Skip to main content

LiteDFS: distributed file system

Project description

LiteDFS

A distributed file system, based on Python3, tornado, inspired by HDFS.

It's for data processing cache, not for permanent storage!

All code based on Python3, do not use Python2!

It still under development, so, maybe have some bugs or not stable enough!

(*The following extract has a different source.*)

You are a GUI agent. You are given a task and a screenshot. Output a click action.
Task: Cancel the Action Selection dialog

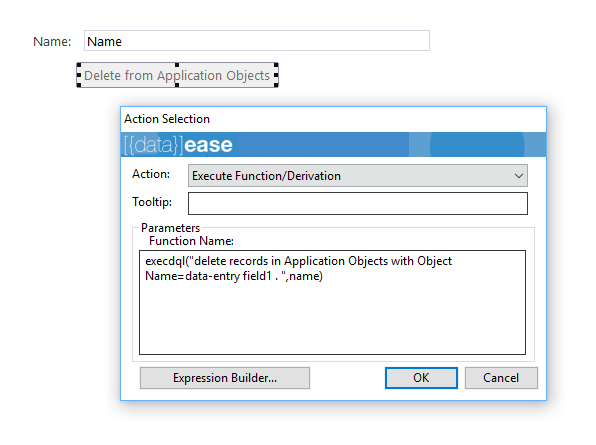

See more details at https://github.com/fiefdx/LiteDFS

Features

  1. per file replica settings, support dynamic replica change, no data resharding functions, currently

  2. scalable with add / remove node

  3. lightweight, pure python implementation

  4. support command line interface

Conceptions

  1. name node(ldfsname): the central node of the cluster, manage all files & directories index.

  2. data node(ldfsdata): the data node of the cluster, store real file's blocks data.

  3. command line client(ldfs): the command line tool for communicate with the cluster.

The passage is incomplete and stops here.